NLRC5 Inhibits Inflammation of Secretory Phase Ectopic Endometrial Stromal Cells by Up-Regulating Autophagy in Ovarian Endometriosis.

Abstract

Nod-like receptor (NLR) family caspase activation and recruitment domain containing 5 (NLRC5) is a newly identified sub-class of the NLR family. It regulates inflammation and has a key function in innate and adaptive immunologic reactions. Autophagy has been reported to be crucially linked to the pathogenesis of endometriosis. Our recent study identify there is a negative correlation between NLRC5 and autophagy in endometriosis, indicating that NLRC5 and autophagy together act as promising predictors in endometriosis patients.
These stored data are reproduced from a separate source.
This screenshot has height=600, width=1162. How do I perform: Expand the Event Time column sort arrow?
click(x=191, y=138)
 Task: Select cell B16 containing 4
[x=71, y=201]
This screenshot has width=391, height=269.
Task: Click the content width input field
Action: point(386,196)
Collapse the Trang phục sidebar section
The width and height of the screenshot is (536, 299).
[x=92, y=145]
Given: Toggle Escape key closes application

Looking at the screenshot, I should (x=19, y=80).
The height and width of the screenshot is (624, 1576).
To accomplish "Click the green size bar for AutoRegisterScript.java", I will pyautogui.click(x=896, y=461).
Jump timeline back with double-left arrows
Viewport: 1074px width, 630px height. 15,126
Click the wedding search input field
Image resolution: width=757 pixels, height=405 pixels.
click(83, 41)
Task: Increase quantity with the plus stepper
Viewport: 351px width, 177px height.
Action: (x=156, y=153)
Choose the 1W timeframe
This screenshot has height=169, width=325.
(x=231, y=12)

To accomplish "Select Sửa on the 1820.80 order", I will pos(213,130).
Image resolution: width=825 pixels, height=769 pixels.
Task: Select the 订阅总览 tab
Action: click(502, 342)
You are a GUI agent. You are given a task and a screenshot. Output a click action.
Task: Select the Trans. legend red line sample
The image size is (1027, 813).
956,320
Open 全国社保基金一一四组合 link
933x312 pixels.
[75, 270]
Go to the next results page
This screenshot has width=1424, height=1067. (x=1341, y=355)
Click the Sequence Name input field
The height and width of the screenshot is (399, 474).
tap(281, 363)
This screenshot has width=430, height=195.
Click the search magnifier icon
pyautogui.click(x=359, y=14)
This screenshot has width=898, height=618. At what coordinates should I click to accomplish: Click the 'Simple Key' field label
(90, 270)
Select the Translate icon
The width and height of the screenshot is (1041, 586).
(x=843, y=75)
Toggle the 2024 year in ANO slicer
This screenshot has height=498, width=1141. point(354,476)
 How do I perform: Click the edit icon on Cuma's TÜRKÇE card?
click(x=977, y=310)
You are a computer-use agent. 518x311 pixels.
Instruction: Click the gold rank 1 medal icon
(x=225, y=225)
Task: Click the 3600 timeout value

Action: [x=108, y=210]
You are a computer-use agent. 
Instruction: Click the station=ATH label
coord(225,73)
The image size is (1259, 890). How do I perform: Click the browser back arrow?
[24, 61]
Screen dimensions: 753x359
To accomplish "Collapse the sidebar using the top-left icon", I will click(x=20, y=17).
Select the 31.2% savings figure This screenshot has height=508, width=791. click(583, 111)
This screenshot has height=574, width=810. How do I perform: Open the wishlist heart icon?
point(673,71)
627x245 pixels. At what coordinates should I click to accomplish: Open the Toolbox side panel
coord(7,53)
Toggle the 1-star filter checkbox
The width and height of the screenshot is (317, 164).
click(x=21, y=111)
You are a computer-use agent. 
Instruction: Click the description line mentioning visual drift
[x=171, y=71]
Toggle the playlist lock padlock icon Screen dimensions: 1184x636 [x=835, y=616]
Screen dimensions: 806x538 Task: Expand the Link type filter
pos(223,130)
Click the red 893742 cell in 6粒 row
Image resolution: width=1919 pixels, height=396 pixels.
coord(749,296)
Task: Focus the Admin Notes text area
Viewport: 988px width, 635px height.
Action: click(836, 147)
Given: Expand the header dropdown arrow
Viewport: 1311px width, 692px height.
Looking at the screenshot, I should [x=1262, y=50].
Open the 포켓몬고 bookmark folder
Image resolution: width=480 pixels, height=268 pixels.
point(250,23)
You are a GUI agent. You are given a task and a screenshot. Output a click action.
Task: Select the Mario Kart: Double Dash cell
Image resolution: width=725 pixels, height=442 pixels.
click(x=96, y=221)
However, the mechanism associating NLRC5 and autophagy in endometriosis is still not completely understood. We hypothesize that autophagy could be involved in NLRC5-mediated inflammation in endometriosis. In order to validate the assumption, we evaluate the effects of NLRC5 and autophagy in the inflammation of ectopic endometrial stromal cells (EESCs) of ovarian endometriosis patients, to specifically determine whether autophagy is involved in NLRC5-mediated inflammation in EESCs. Our results show that over-expression of NLRC5 results in the up-regulation of autophagy in EESCs and inhibition of NLRC5 restricts the level of autophagy in EESCs. Furthermore, over-expression of NLRC5 and promotion of autophagy inhibit interleukin-6 (IL-6) and tumor necrosis factor-α (TNF-α) expressions, whereas inhibition of NLRC5 and autophagy up-regulate IL-6 and TNF-α expressions in EESCs. Additionally, promotion of autophagy contributes to the NLRC5-mediated inhibition of IL-6 and TNF-α expressions in EESCs; inhibition of autophagy restricts NLRC5-mediated inhibition of IL-6 and TNF-α expressions in EESCs. Our results suggest that over-expression of NLRC5 promotes autophagy, thereby inhibiting inflammation in ovarian endometriosis.